Hacker News new | ask | show | jobs
by stncls 818 days ago
In many cases yes. Some single-threaded workloads are very sensitive to e.g. memory latency. They end up spending most of their time with the CPU waiting on a cache-missed memory load to arrive.

Typically, those would be sequential algorithms with large memory needs and very random (think: hash table) memory accesses.

Examples: SAT solvers, anything relying on sparse linear algebra

1 comments

Obscure personal conspiracy theory: The CPU vendors, notably Intel, deliberately avoid adding the telemetry that would make it trivial for the OS to report a % spent in memory wait.

Users might realize how many of their cores and cycles are being effectively wasted by limits of the memory / cache hierarchy, and stop thinking of their workloads as “CPU bound”.

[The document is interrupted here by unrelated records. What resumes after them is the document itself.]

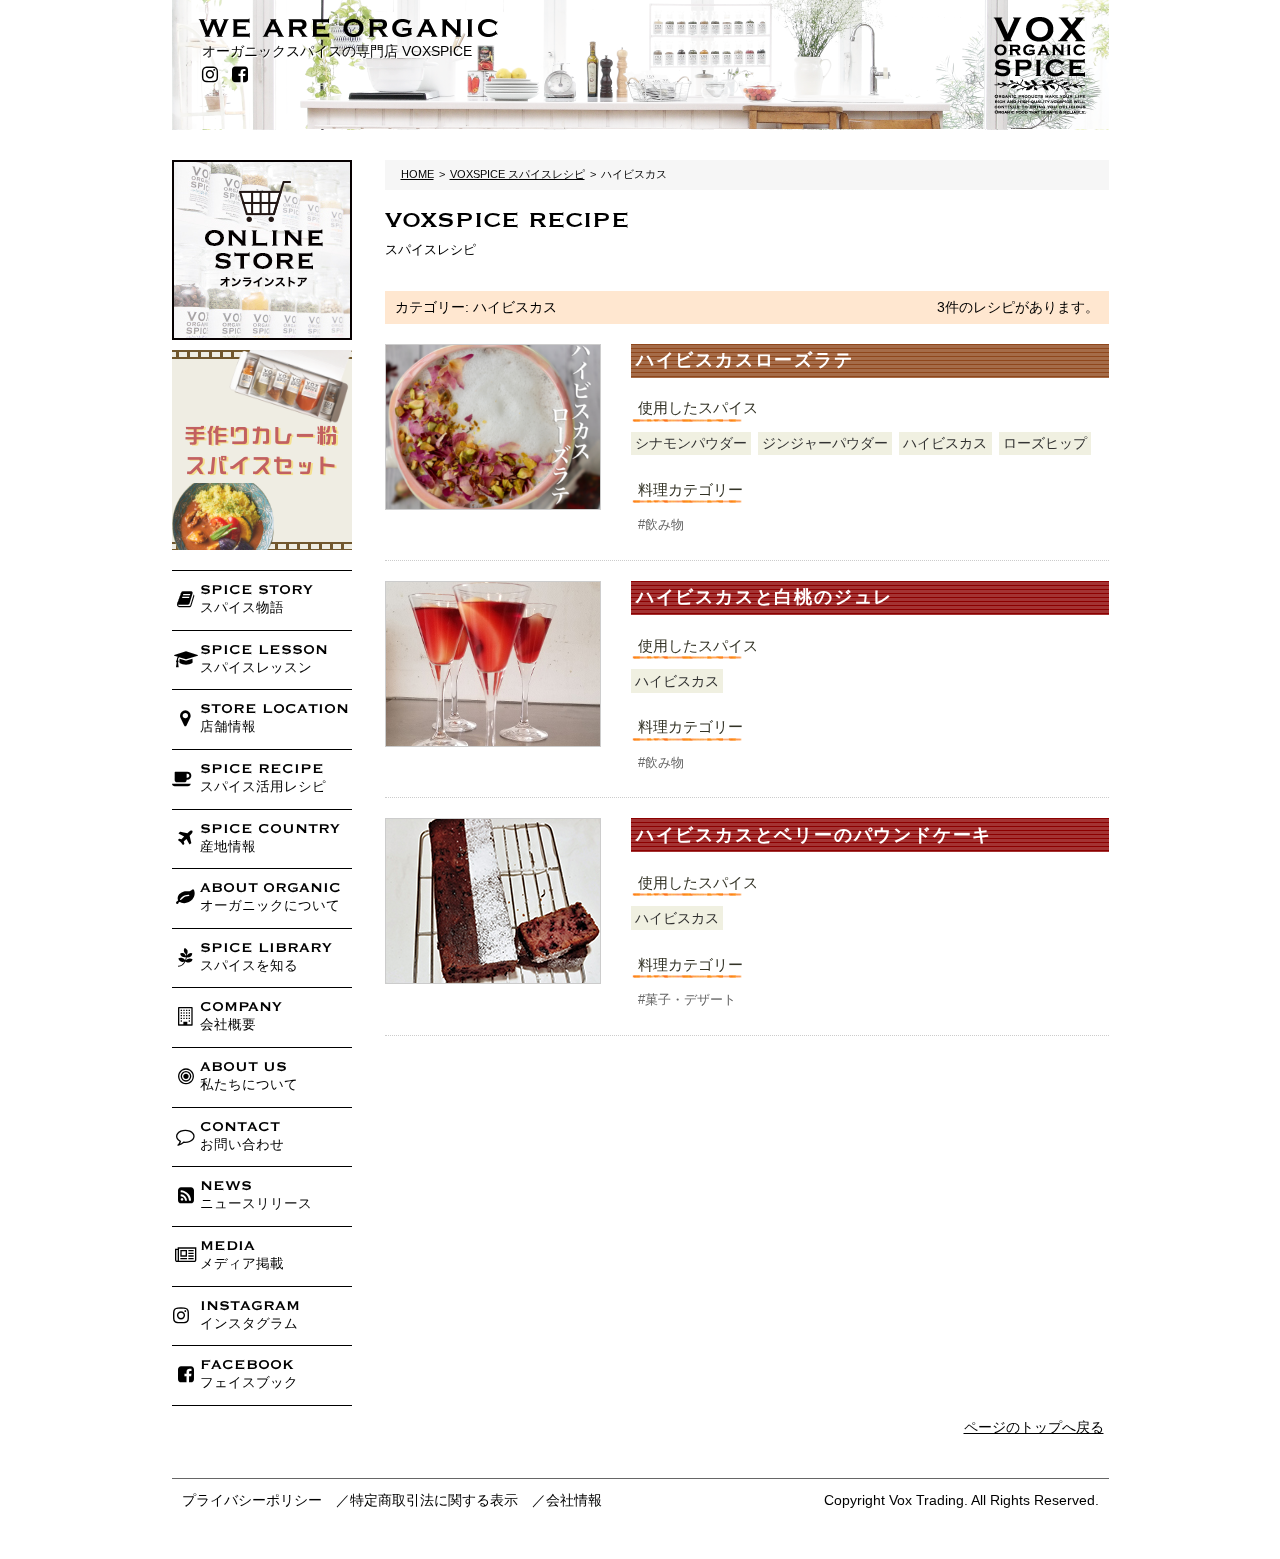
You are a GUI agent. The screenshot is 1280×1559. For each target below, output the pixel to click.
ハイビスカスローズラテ (745, 360)
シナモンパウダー (691, 443)
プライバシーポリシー (252, 1500)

Arm v8.4 onwards has exactly this (https://docs.kernel.org/arch/arm64/amu.html). It counts the number of (active) cycles where instructions can't be dispatched while waiting for data. There can be a very high percentage of idle cycles. Lots of improvements to be found with faster memory (latency and throughput).
The performance counters for that have been in the chips for a long time. You can argue that perf(1) has unfriendly UX of course.
I think AMD has a tool to check something somewhat related (Cache misses) in AMD uProf
Right, so does Intel in at least their high end chips. But a count of last-level misses is just one factor in the cost formula for memory access.

I appreciate it’s a complicated and subjective measurement: Hyperthreading, superscalar, out-of-order all mean that a core can be operating at some fraction of its peak (and what does that mean, exactly?) due to memory stalls, vs. being completely idle. And reads meet the instruction pipeline in a totally different way than writes do.

But a synthesized approximation that could serve as the memory stall equivalent of -e cycles for perf would be a huge boon to performance analysis & optimization.